The body of Marcal Camero Tye, a 25-year-old trans woman, was found on Highway 334 in Arkansas yesterday morning. It sounds, well, awful according to Sheriff Bobby May: “We’re going to be, of course, waiting for the lab results, the pathology reports, but it appeared to be that he did have a head wound and also that he had been drug by a car.” A witness reported hearing two gunshots. What might have happened?
Jennifer Bohannon considered Tye a good friend and had seen Tye just a few hours before the murder, “He had just left away from one of my other cousin’s house last night around about twelve something. He said he was on his way going home.” Bohannon says Tye didn’t hide the fact he was a transgender woman and she thinks he was picked up by someone “high” on drugs and looking for sex, “And when they brought him down here they probably figured out, you know, noticed that he was a “dude” and probably took it from there and shot him and killed him.”
That’s complete speculation at this point. But not unfathomable.
Mad Hominem
I’ve no clue if any newspapers have policies on handling pronouns (like if they use whatever matches your legal gender), but a) they really ought to, and b) those policies ought to reflect how their subjects actually identify. Nothing like reading about a possible hate crime and reading “he was a transgender woman.”
Holy Shit!
I know. One would think they’d at least honor the sense of self of the woman whose BRUTAL MURDERr they are reporting.
Shannon1981
This is just awful, and the way the cop and the “friend” were talking, with the wrong pronouns, and calling her a dude, that is just beyond disrespectful. May she RIP.

_DATASET RECORDS_.
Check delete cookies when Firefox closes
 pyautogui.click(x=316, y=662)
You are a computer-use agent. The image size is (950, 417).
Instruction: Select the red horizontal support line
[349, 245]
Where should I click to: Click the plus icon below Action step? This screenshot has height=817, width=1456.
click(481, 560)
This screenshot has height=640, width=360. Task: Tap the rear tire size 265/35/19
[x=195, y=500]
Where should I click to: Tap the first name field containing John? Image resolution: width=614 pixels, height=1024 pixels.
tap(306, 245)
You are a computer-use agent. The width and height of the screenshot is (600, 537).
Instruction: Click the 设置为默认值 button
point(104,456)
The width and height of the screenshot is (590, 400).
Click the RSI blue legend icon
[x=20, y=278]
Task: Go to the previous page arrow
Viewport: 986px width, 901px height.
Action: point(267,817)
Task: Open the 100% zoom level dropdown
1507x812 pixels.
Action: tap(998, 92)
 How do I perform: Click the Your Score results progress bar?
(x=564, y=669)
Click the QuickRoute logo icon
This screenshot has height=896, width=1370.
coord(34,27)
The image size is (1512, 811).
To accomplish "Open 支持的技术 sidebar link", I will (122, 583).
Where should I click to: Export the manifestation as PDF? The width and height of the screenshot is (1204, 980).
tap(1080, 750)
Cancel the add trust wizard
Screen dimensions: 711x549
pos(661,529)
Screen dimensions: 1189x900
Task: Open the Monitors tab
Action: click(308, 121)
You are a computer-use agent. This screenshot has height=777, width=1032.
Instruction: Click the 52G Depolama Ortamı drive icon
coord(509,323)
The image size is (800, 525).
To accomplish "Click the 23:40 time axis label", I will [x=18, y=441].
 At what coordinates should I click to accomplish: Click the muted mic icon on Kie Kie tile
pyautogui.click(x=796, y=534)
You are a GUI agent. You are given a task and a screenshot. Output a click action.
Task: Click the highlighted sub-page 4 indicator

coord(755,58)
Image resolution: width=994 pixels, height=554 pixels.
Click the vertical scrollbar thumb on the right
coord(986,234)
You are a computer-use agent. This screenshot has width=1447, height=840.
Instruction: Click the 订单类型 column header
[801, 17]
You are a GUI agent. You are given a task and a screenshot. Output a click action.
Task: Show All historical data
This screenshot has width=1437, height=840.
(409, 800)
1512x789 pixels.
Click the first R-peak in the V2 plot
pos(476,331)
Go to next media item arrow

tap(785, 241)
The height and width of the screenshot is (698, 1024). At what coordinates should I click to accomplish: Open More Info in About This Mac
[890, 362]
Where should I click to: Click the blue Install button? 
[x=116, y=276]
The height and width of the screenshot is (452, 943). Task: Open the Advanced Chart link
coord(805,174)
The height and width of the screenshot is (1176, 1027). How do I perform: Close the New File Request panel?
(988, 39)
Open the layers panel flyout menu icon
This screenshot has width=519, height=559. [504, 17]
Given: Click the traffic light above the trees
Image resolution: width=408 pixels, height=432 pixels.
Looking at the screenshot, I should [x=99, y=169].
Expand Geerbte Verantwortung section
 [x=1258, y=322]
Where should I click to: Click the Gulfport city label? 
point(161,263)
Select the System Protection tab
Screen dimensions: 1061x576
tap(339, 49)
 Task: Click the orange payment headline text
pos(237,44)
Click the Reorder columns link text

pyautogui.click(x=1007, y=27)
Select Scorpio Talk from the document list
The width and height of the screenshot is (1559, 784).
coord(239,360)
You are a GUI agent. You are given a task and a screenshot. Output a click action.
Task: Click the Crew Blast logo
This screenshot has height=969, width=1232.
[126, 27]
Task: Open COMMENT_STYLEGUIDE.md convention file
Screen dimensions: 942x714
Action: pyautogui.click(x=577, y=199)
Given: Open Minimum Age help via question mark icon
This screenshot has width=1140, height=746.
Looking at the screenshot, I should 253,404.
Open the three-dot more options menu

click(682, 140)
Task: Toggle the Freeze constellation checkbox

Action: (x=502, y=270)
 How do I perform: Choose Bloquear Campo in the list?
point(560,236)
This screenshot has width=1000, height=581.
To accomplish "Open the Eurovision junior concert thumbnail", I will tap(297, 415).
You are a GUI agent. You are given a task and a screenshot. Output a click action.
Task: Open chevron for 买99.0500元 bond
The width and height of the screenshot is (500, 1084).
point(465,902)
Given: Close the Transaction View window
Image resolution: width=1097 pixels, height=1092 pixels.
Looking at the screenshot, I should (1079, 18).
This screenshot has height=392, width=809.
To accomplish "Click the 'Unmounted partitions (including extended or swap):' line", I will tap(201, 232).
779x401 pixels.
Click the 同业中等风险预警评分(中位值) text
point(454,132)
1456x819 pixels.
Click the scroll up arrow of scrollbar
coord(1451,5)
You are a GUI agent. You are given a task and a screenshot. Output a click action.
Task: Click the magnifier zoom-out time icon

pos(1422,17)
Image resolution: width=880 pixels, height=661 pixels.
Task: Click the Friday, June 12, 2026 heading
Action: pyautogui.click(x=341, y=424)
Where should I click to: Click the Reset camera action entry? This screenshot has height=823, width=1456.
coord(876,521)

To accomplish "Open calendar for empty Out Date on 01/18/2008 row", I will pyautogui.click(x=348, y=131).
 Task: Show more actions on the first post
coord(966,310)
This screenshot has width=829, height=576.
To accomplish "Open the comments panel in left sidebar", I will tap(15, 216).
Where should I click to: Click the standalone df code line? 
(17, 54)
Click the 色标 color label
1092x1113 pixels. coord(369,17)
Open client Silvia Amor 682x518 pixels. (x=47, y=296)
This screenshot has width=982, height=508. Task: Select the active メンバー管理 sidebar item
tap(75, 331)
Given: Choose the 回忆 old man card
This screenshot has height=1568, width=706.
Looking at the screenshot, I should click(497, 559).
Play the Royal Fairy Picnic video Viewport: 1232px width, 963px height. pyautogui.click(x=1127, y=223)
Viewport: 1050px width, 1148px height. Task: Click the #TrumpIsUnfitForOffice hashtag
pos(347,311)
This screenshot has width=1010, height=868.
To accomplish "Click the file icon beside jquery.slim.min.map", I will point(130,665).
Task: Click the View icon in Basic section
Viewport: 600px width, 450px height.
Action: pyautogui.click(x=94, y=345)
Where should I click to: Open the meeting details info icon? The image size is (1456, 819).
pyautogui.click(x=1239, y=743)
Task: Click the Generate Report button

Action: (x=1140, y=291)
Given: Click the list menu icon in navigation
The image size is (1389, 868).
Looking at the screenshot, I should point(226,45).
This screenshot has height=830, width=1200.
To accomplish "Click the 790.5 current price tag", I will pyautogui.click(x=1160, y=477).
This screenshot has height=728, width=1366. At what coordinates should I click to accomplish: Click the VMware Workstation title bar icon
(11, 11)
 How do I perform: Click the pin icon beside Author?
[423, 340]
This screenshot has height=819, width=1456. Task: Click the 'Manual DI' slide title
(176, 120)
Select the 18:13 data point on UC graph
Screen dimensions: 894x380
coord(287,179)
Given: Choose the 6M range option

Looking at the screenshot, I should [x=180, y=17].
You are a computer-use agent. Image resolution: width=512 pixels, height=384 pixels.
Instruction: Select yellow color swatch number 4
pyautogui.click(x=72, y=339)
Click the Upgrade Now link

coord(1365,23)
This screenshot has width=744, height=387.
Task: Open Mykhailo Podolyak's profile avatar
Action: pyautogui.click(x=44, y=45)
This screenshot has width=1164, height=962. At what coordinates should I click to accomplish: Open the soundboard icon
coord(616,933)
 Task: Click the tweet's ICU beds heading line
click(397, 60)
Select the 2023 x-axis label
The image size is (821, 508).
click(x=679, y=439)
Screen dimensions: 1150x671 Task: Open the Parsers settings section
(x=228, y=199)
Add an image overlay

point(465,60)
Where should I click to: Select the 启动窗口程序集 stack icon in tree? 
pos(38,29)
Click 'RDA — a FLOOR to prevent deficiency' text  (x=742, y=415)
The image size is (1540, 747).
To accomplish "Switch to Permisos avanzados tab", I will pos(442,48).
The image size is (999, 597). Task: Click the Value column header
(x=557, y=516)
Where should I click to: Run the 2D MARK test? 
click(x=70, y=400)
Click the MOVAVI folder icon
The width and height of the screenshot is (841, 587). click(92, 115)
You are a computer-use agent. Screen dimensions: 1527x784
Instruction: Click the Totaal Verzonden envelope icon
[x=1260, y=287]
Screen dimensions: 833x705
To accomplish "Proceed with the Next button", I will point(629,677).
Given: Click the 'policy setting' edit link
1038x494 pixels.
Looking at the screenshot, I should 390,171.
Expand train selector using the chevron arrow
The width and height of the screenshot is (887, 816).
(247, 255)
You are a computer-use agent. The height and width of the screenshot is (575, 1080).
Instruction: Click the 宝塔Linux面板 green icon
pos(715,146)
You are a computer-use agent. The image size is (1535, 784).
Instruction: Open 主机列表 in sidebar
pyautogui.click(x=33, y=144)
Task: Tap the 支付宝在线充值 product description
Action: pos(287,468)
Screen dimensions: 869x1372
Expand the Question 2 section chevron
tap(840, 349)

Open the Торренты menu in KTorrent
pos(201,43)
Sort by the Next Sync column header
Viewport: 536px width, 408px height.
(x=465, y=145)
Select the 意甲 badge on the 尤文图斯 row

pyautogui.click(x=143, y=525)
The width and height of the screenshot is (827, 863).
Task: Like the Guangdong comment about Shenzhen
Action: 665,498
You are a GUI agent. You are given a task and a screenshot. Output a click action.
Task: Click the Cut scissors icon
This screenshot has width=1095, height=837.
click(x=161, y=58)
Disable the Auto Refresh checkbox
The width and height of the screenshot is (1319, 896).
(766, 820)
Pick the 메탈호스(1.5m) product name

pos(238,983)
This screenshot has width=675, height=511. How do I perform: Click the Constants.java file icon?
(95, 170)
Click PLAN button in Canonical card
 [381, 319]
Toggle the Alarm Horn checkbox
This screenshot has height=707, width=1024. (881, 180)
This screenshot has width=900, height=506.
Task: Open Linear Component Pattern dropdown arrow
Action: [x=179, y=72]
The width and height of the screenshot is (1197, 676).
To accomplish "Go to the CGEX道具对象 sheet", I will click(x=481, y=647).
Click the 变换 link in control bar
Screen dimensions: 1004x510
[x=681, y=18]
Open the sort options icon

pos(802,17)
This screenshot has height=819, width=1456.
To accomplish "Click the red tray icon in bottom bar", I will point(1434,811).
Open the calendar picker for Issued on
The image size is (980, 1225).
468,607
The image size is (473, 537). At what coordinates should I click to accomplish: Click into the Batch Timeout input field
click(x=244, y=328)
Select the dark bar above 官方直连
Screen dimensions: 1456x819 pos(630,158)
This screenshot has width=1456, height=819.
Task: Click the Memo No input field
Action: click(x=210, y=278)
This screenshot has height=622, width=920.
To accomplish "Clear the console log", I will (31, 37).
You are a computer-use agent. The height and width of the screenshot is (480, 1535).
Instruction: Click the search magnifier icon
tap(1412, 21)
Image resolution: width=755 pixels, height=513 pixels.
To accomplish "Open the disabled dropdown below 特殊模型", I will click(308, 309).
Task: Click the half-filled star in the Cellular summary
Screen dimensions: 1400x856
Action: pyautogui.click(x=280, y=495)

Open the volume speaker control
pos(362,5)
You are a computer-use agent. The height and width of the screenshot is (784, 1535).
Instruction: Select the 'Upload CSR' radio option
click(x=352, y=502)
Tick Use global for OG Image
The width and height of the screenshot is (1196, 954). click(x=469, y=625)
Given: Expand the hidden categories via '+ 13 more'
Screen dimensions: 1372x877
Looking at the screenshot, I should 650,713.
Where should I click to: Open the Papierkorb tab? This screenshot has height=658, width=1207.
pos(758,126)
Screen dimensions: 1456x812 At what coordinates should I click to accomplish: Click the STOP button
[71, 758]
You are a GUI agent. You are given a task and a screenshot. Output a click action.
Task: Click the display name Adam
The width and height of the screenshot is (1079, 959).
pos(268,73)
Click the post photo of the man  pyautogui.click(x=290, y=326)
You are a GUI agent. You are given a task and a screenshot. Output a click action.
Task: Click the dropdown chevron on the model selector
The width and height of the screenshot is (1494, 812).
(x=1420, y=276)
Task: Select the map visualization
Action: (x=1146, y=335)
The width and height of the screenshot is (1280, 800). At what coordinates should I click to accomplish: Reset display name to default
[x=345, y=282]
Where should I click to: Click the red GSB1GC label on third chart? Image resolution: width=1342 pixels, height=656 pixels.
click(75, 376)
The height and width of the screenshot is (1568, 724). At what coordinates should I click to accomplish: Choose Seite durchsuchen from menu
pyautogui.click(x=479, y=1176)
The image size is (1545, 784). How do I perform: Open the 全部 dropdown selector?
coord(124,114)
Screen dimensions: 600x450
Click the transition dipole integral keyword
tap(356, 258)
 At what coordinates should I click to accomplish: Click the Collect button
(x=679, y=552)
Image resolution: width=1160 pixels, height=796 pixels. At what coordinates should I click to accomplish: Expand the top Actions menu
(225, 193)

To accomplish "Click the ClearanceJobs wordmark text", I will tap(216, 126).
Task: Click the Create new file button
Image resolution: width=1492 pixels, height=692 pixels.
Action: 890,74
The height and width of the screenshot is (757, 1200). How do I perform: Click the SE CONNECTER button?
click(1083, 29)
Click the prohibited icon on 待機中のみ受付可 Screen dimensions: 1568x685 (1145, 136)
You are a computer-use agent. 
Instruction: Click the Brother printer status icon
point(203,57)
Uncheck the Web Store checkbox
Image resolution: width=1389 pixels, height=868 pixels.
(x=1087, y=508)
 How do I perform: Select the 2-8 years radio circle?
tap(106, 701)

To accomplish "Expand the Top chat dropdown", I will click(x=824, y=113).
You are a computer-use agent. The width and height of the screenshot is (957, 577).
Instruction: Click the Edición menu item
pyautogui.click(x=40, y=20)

_TASK REQUIREMENTS_.
a) List every person the post identifies by full name.
b) In the post, write out everything from "Mad Hominem" down to "May she RIP.".
The records are separate material and have no connection to the post.

_ANSWERS BY TASK_.
a) Marcal Camero Tye, Bobby May, Jennifer Bohannon

b)
Mad Hominem
I’ve no clue if any newspapers have policies on handling pronouns (like if they use whatever matches your legal gender), but a) they really ought to, and b) those policies ought to reflect how their subjects actually identify. Nothing like reading about a possible hate crime and reading “he was a transgender woman.”
Holy Shit!
I know. One would think they’d at least honor the sense of self of the woman whose BRUTAL MURDERr they are reporting.
Shannon1981
This is just awful, and the way the cop and the “friend” were talking, with the wrong pronouns, and calling her a dude, that is just beyond disrespectful. May she RIP.